● How to complete this task
Give the records again in full, exactly as written.

----- Input records

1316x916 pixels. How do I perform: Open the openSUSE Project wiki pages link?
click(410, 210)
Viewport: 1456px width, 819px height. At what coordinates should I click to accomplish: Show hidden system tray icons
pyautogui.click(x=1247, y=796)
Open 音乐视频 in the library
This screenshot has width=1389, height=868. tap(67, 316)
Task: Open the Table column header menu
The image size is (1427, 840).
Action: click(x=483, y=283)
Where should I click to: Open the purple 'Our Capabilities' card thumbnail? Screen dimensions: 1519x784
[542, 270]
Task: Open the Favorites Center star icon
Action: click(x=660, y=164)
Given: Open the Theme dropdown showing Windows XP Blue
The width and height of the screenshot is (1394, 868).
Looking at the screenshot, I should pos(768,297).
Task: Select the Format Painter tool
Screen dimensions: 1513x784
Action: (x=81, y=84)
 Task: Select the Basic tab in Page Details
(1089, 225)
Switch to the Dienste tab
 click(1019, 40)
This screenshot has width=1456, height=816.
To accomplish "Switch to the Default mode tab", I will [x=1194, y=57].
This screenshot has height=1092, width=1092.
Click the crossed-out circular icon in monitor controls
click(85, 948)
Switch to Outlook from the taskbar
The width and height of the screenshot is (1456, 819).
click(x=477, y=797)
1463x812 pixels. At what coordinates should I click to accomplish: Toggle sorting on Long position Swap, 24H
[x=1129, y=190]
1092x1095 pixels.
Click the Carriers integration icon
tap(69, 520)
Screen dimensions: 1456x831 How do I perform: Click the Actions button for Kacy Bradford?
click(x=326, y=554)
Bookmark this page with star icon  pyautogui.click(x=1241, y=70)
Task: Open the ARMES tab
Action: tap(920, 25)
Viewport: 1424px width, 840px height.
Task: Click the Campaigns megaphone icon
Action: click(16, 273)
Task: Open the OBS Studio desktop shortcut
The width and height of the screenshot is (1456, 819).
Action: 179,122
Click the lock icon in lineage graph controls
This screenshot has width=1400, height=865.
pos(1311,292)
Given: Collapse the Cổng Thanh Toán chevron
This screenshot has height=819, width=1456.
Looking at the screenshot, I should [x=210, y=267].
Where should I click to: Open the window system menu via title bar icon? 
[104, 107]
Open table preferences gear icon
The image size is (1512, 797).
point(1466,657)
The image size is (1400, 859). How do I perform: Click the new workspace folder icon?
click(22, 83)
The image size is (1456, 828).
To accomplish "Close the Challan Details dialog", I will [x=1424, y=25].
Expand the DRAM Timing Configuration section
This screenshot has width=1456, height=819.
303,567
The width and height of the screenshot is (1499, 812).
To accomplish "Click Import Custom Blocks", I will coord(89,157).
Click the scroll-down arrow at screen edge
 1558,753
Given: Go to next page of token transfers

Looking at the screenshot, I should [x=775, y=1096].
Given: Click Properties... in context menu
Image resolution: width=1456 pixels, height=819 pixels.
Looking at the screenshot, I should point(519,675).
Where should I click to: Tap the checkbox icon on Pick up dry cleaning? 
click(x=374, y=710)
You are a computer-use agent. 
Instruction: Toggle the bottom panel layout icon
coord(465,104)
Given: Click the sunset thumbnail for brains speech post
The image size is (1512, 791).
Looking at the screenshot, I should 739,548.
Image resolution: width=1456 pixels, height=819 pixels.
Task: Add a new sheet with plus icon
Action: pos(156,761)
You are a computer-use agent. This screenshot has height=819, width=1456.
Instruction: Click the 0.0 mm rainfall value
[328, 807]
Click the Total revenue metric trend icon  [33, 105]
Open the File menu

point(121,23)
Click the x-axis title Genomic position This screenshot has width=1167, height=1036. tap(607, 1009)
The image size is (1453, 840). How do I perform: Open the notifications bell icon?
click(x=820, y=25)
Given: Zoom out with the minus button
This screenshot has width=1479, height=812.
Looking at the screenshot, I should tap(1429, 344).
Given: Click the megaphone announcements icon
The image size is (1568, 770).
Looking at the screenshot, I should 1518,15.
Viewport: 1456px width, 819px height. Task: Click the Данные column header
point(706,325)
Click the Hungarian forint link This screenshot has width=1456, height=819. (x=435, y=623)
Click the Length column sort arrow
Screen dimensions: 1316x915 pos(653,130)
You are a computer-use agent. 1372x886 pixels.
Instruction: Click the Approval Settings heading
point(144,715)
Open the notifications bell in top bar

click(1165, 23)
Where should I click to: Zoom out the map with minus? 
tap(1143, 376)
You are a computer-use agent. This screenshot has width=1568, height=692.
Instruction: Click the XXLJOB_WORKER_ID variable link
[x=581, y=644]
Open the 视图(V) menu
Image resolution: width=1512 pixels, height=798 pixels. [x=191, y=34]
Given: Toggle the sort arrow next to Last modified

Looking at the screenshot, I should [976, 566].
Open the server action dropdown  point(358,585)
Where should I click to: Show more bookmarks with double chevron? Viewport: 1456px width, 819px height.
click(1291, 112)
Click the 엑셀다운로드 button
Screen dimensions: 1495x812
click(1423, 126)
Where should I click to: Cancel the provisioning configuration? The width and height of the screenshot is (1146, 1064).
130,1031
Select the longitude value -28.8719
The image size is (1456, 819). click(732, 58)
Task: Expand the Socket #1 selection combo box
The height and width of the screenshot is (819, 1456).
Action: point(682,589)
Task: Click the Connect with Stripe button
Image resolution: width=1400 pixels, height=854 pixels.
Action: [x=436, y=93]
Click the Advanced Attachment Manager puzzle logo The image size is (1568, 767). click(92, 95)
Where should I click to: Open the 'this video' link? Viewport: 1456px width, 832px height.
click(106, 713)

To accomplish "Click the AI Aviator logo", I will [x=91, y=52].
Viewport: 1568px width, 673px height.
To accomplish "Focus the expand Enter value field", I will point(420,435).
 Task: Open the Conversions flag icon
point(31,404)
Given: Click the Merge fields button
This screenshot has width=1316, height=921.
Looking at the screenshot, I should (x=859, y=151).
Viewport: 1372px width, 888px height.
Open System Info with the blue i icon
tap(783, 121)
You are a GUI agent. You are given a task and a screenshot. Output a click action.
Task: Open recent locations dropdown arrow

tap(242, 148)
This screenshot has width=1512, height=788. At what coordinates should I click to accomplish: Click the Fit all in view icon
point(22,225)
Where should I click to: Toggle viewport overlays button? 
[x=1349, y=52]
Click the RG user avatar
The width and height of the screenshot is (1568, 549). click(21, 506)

----------

● Worked solution
1316x916 pixels. How do I perform: Open the openSUSE Project wiki pages link?
click(410, 210)
Viewport: 1456px width, 819px height. At what coordinates should I click to accomplish: Show hidden system tray icons
pyautogui.click(x=1247, y=796)
Open 音乐视频 in the library
This screenshot has width=1389, height=868. tap(67, 316)
Task: Open the Table column header menu
The image size is (1427, 840).
Action: click(x=483, y=283)
Where should I click to: Open the purple 'Our Capabilities' card thumbnail? Screen dimensions: 1519x784
[542, 270]
Task: Open the Favorites Center star icon
Action: click(x=660, y=164)
Given: Open the Theme dropdown showing Windows XP Blue
The width and height of the screenshot is (1394, 868).
Looking at the screenshot, I should pos(768,297).
Task: Select the Format Painter tool
Screen dimensions: 1513x784
Action: (x=81, y=84)
 Task: Select the Basic tab in Page Details
(1089, 225)
Switch to the Dienste tab
 click(1019, 40)
This screenshot has width=1456, height=816.
To accomplish "Switch to the Default mode tab", I will [x=1194, y=57].
This screenshot has height=1092, width=1092.
Click the crossed-out circular icon in monitor controls
click(85, 948)
Switch to Outlook from the taskbar
The width and height of the screenshot is (1456, 819).
click(x=477, y=797)
1463x812 pixels. At what coordinates should I click to accomplish: Toggle sorting on Long position Swap, 24H
[x=1129, y=190]
1092x1095 pixels.
Click the Carriers integration icon
tap(69, 520)
Screen dimensions: 1456x831 How do I perform: Click the Actions button for Kacy Bradford?
click(x=326, y=554)
Bookmark this page with star icon  pyautogui.click(x=1241, y=70)
Task: Open the ARMES tab
Action: tap(920, 25)
Viewport: 1424px width, 840px height.
Task: Click the Campaigns megaphone icon
Action: click(16, 273)
Task: Open the OBS Studio desktop shortcut
The width and height of the screenshot is (1456, 819).
Action: 179,122
Click the lock icon in lineage graph controls
This screenshot has width=1400, height=865.
pos(1311,292)
Given: Collapse the Cổng Thanh Toán chevron
This screenshot has height=819, width=1456.
Looking at the screenshot, I should [x=210, y=267].
Where should I click to: Open the window system menu via title bar icon? 
[104, 107]
Open table preferences gear icon
The image size is (1512, 797).
point(1466,657)
The image size is (1400, 859). How do I perform: Click the new workspace folder icon?
click(22, 83)
The image size is (1456, 828).
To accomplish "Close the Challan Details dialog", I will [x=1424, y=25].
Expand the DRAM Timing Configuration section
This screenshot has width=1456, height=819.
303,567
The width and height of the screenshot is (1499, 812).
To accomplish "Click Import Custom Blocks", I will coord(89,157).
Click the scroll-down arrow at screen edge
 1558,753
Given: Go to next page of token transfers

Looking at the screenshot, I should [x=775, y=1096].
Given: Click Properties... in context menu
Image resolution: width=1456 pixels, height=819 pixels.
Looking at the screenshot, I should point(519,675).
Where should I click to: Tap the checkbox icon on Pick up dry cleaning? 
click(x=374, y=710)
You are a computer-use agent. 
Instruction: Toggle the bottom panel layout icon
coord(465,104)
Given: Click the sunset thumbnail for brains speech post
The image size is (1512, 791).
Looking at the screenshot, I should 739,548.
Image resolution: width=1456 pixels, height=819 pixels.
Task: Add a new sheet with plus icon
Action: pos(156,761)
You are a computer-use agent. This screenshot has height=819, width=1456.
Instruction: Click the 0.0 mm rainfall value
[328, 807]
Click the Total revenue metric trend icon  [33, 105]
Open the File menu

point(121,23)
Click the x-axis title Genomic position This screenshot has width=1167, height=1036. tap(607, 1009)
The image size is (1453, 840). How do I perform: Open the notifications bell icon?
click(x=820, y=25)
Given: Zoom out with the minus button
This screenshot has width=1479, height=812.
Looking at the screenshot, I should tap(1429, 344).
Given: Click the megaphone announcements icon
The image size is (1568, 770).
Looking at the screenshot, I should 1518,15.
Viewport: 1456px width, 819px height. Task: Click the Данные column header
point(706,325)
Click the Hungarian forint link This screenshot has width=1456, height=819. (x=435, y=623)
Click the Length column sort arrow
Screen dimensions: 1316x915 pos(653,130)
You are a computer-use agent. 1372x886 pixels.
Instruction: Click the Approval Settings heading
point(144,715)
Open the notifications bell in top bar

click(1165, 23)
Where should I click to: Zoom out the map with minus? 
tap(1143, 376)
You are a computer-use agent. This screenshot has width=1568, height=692.
Instruction: Click the XXLJOB_WORKER_ID variable link
[x=581, y=644]
Open the 视图(V) menu
Image resolution: width=1512 pixels, height=798 pixels. [x=191, y=34]
Given: Toggle the sort arrow next to Last modified

Looking at the screenshot, I should [976, 566].
Open the server action dropdown  point(358,585)
Where should I click to: Show more bookmarks with double chevron? Viewport: 1456px width, 819px height.
click(1291, 112)
Click the 엑셀다운로드 button
Screen dimensions: 1495x812
click(1423, 126)
Where should I click to: Cancel the provisioning configuration? The width and height of the screenshot is (1146, 1064).
130,1031
Select the longitude value -28.8719
The image size is (1456, 819). click(732, 58)
Task: Expand the Socket #1 selection combo box
The height and width of the screenshot is (819, 1456).
Action: point(682,589)
Task: Click the Connect with Stripe button
Image resolution: width=1400 pixels, height=854 pixels.
Action: [x=436, y=93]
Click the Advanced Attachment Manager puzzle logo The image size is (1568, 767). click(92, 95)
Where should I click to: Open the 'this video' link? Viewport: 1456px width, 832px height.
click(106, 713)

To accomplish "Click the AI Aviator logo", I will [x=91, y=52].
Viewport: 1568px width, 673px height.
To accomplish "Focus the expand Enter value field", I will point(420,435).
 Task: Open the Conversions flag icon
point(31,404)
Given: Click the Merge fields button
This screenshot has width=1316, height=921.
Looking at the screenshot, I should (x=859, y=151).
Viewport: 1372px width, 888px height.
Open System Info with the blue i icon
tap(783, 121)
You are a GUI agent. You are given a task and a screenshot. Output a click action.
Task: Open recent locations dropdown arrow

tap(242, 148)
This screenshot has width=1512, height=788. At what coordinates should I click to accomplish: Click the Fit all in view icon
point(22,225)
Where should I click to: Toggle viewport overlays button? 
[x=1349, y=52]
Click the RG user avatar
The width and height of the screenshot is (1568, 549). click(21, 506)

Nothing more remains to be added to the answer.